Input Validation: Custom Logic and Validators
Master complex validation. Learn how to write custom validator functions for cross-field checks and business logic in Pydantic.
Input Validation: Custom Logic and Validators
Basic types (int, str) and field constraints (gt, min_length) cover 80% of use cases. But what about the other 20%? What if you need to ensure a password contains a special character, or that an end_date is after a start_date?
In this lesson, we learn to write Custom Validators in Pydantic.
1. The @field_validator Decorator (Pydantic v2)
If you want to validate a specific field with custom logic, use the @field_validator decorator.
from pydantic import BaseModel, field_validator
class UserCreate(BaseModel):
username: str
password: str
@field_validator('password')
@classmethod
def password_must_be_strong(cls, v: str) -> str:
if len(v) < 8:
raise ValueError('Password must be at least 8 characters long')
if not any(char.isdigit() for char in v):
raise ValueError('Password must contain at least one digit')
return v
2. Multi-Field Validation
Sometimes a field's validity depends on another field. In Pydantic v2, we use @model_validator.
from pydantic import BaseModel, model_validator
class Event(BaseModel):
start_time: int
end_time: int
@model_validator(mode='after')
def check_time_flow(self) -> 'Event':
if self.end_time <= self.start_time:
raise ValueError('End time must be after start time')
return self
Note: mode='after' ensures the basic type validation has already happened before your custom logic runs.
3. The Power of Annotated
Modern FastAPI code uses the Annotated type to keep models clean and reusable.

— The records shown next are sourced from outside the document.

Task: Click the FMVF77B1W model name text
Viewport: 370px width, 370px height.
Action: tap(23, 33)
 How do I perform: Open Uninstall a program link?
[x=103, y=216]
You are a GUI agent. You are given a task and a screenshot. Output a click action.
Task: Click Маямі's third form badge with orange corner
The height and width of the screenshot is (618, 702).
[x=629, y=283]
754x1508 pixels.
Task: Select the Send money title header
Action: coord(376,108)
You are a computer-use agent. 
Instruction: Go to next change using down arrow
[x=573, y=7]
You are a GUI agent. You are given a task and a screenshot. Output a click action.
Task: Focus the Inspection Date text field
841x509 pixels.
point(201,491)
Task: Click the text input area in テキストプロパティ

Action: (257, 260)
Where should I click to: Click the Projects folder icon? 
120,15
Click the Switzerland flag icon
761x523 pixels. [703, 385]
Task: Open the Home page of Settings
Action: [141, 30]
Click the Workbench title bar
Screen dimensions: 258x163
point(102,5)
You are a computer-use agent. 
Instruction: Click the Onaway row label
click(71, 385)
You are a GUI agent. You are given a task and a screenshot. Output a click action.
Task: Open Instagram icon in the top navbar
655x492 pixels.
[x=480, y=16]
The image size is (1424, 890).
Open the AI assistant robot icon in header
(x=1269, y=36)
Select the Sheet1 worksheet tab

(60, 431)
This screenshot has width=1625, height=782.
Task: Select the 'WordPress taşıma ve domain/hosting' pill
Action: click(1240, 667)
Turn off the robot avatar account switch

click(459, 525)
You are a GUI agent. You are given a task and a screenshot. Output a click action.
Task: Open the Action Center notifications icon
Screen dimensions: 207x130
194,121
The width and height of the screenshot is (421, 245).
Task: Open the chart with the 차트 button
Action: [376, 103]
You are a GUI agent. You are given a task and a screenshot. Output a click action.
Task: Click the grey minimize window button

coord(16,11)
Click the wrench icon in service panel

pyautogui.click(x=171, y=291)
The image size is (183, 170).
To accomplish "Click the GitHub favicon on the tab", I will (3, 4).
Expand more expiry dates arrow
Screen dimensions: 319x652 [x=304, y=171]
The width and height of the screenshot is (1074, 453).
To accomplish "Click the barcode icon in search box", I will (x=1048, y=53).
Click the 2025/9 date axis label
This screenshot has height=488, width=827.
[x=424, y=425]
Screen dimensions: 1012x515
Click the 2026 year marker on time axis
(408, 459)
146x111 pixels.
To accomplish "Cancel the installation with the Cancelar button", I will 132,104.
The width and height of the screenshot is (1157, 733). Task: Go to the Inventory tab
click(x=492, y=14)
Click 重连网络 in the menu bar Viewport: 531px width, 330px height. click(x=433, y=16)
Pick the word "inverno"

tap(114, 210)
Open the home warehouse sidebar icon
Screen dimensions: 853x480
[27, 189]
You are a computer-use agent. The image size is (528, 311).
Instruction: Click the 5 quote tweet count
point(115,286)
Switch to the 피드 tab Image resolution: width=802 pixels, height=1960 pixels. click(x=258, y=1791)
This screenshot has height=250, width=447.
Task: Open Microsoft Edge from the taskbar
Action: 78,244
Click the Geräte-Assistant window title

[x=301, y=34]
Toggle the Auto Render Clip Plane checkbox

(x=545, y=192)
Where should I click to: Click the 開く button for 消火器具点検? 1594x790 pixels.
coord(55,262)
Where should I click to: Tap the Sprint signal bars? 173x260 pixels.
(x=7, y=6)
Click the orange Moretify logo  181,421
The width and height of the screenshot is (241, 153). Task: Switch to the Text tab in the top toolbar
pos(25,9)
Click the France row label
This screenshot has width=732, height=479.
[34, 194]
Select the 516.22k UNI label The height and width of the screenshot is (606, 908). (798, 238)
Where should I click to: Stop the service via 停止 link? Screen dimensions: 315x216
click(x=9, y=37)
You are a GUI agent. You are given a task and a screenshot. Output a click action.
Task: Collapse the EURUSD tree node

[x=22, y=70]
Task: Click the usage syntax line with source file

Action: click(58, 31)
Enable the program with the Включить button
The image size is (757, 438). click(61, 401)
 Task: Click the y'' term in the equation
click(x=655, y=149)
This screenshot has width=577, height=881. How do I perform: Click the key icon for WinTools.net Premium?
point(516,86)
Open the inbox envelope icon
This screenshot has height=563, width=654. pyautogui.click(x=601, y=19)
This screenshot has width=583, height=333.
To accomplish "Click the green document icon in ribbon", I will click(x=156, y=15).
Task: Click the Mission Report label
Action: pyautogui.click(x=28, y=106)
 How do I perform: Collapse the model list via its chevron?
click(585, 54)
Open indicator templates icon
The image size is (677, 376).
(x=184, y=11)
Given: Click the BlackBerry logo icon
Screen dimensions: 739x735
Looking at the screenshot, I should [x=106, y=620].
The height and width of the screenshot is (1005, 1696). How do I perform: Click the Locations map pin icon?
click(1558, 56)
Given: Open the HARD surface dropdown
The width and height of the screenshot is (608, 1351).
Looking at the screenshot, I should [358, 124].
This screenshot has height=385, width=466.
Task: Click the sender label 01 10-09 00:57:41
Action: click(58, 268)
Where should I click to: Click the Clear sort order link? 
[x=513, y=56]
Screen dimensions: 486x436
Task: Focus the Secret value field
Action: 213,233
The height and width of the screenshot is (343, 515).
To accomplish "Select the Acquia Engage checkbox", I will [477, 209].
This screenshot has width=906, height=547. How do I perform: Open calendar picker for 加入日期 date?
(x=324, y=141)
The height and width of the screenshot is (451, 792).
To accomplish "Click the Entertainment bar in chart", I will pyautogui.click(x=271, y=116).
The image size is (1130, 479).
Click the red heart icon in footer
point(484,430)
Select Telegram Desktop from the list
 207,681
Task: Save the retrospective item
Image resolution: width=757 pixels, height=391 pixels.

from typing import Annotated
from pydantic import Field
# Define a reusable "Username" type
Username = Annotated[str, Field(min_length=3, max_length=20, pattern="^[a-z0-9]+$")]
class User(BaseModel):
name: Username
alias: Username
4. Handling Error Messages
When a custom validator raises a ValueError, FastAPI automatically catches it and returns it to the user in a standardized JSON format.
Example Response for a weak password:
{
"detail": [
{
"type": "value_error",
"loc": ["body", "password"],
"msg": "Value error, Password must contain at least one digit",
"input": "secret"
}
]
}
Summary
@field_validator: Best for single-field logic (Regex, string checks).@model_validator: Critical for logic that compares multiple fields.Annotated: Helps you stay DRIVE (Don't Repeat Yourself) by creating reusable types.- Automatic Mapping: Custom errors are automatically delivered via FastAPI's 422 responses.
In the next lesson, we'll focus on the "Other Half": Output Models and Response Shaping.
Exercise: The Date Checker
Design a model for a Flight. It has a departure_city and an arrival_city.
Add a model validator to ensure that departure_city and arrival_city are not the same. (You can't fly from New York to New York!)